:: Exercise brief ::
The expected answer is a bare count of the lines in the data below that contain "Task".

:: Supplied material ::
= Beginning of Section =

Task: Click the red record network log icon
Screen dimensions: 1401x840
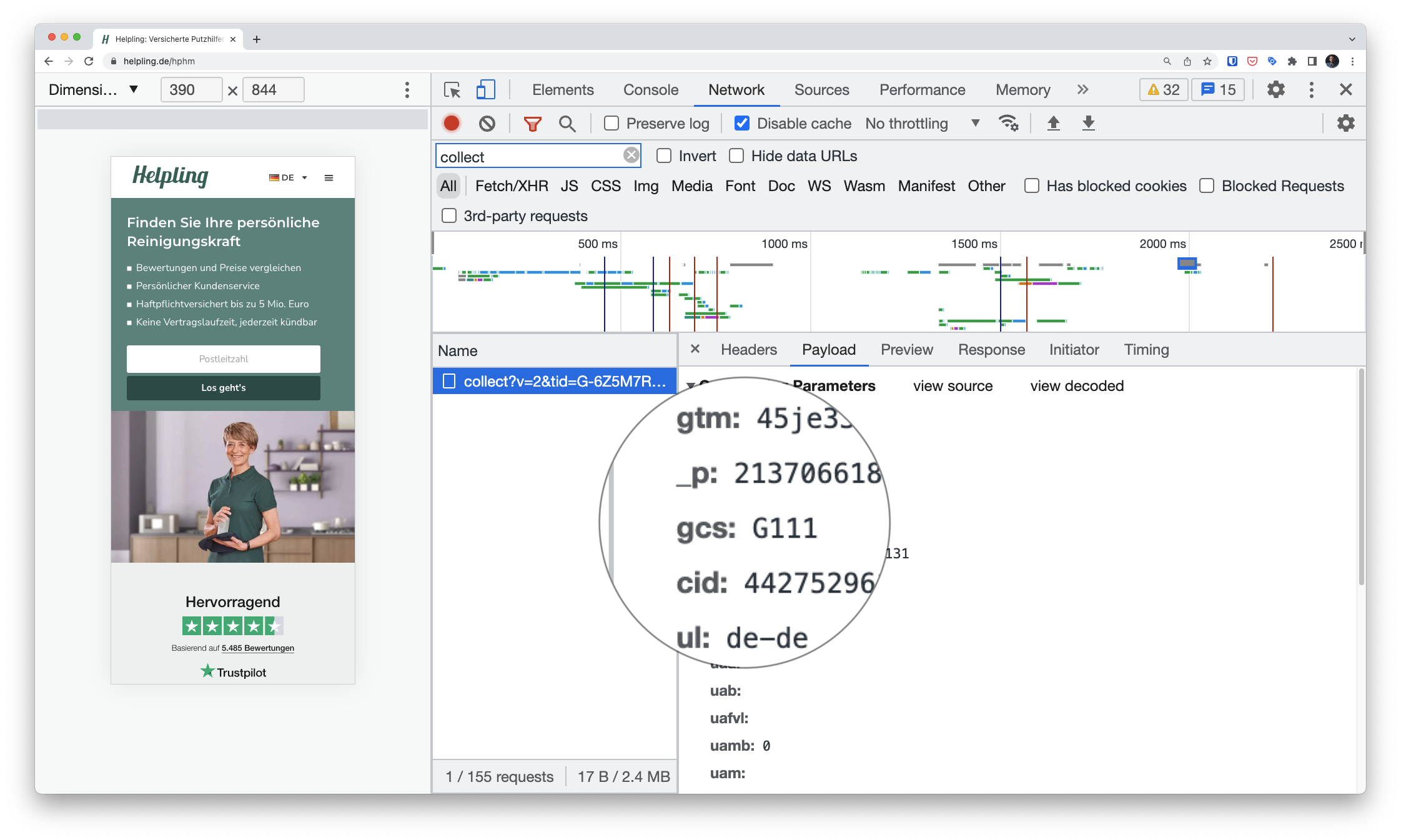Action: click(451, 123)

= End of Section =
= Beginning of Section =

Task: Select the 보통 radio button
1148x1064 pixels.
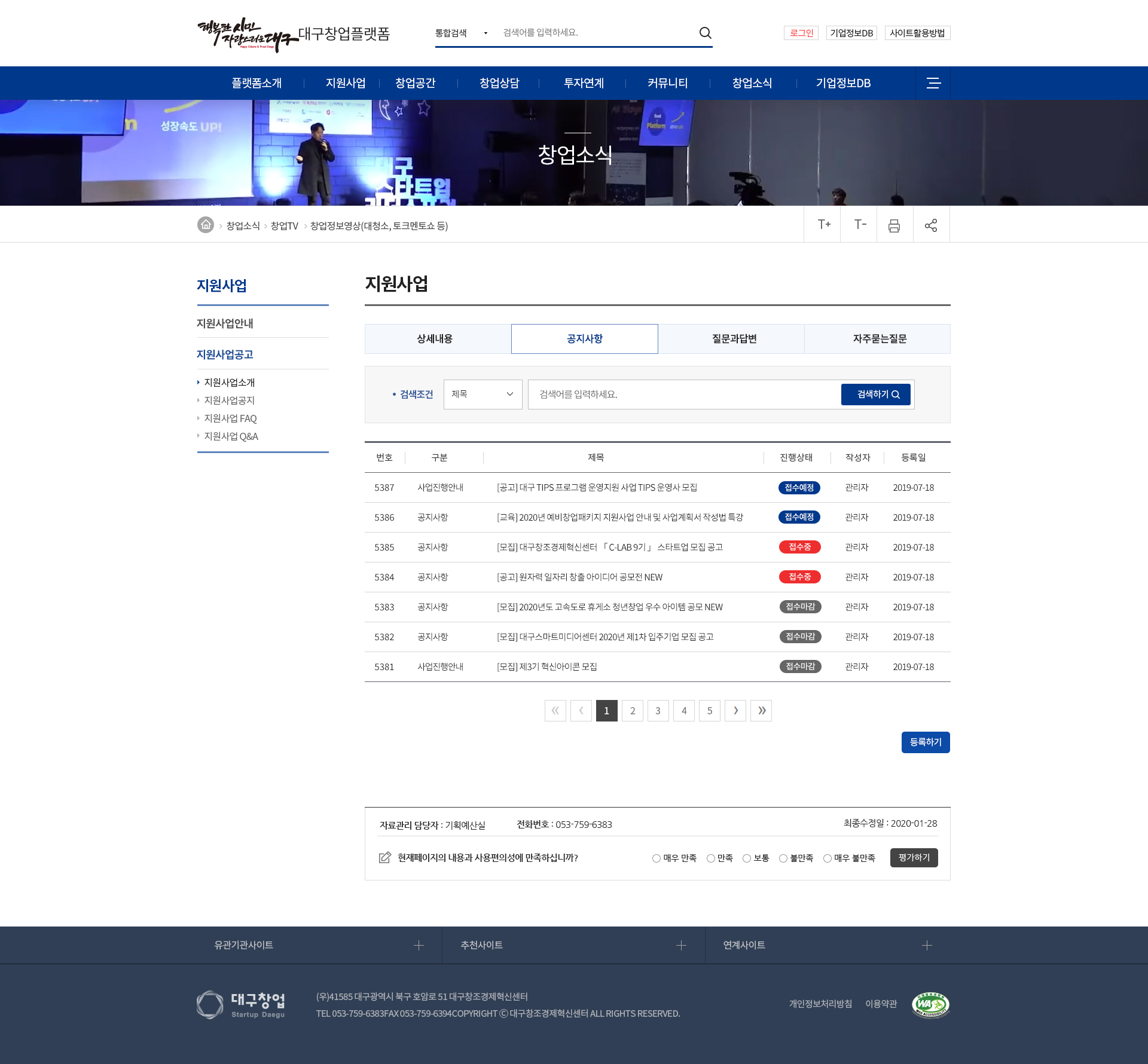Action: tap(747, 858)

= End of Section =

:: Output ::
2